··· Data supplied

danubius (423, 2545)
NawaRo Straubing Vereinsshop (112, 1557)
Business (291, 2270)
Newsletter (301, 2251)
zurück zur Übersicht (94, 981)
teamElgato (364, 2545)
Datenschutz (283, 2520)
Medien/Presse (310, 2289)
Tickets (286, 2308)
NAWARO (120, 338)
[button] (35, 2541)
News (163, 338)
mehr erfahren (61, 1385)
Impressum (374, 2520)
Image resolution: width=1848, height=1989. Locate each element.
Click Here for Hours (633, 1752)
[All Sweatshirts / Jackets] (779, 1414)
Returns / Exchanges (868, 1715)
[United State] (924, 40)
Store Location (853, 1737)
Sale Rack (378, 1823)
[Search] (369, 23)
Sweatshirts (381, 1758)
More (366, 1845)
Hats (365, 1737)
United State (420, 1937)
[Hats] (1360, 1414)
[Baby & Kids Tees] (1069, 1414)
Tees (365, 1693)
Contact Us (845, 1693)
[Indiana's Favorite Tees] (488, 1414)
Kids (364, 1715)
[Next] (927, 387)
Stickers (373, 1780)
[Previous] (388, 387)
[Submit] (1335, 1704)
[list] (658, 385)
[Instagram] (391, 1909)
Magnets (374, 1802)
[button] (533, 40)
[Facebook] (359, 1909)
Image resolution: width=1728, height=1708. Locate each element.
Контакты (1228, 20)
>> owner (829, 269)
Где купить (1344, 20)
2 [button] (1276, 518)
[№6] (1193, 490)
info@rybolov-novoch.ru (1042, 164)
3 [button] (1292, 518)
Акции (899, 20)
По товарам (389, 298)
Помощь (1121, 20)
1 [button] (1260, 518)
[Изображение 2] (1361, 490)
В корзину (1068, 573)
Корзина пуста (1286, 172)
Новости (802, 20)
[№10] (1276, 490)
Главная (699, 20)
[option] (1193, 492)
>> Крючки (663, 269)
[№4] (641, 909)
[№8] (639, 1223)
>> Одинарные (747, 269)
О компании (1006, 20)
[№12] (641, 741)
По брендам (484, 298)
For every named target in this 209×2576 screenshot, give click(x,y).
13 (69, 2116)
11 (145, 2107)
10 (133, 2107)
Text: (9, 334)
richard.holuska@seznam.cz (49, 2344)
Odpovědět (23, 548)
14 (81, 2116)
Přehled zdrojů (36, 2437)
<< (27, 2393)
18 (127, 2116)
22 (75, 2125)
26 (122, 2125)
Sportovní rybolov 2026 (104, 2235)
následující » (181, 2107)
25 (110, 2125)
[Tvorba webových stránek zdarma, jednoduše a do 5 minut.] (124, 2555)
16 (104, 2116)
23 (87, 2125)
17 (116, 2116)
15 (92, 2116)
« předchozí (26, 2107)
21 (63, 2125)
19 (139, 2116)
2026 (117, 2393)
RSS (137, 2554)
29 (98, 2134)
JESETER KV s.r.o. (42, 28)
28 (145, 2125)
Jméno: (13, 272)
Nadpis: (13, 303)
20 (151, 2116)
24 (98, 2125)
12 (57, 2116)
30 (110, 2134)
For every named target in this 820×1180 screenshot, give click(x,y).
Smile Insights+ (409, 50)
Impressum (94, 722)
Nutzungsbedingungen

······

- **What the task asks**
State the number of lines in the records that include the word "button", and add nothing to it.

- **Task solution**
5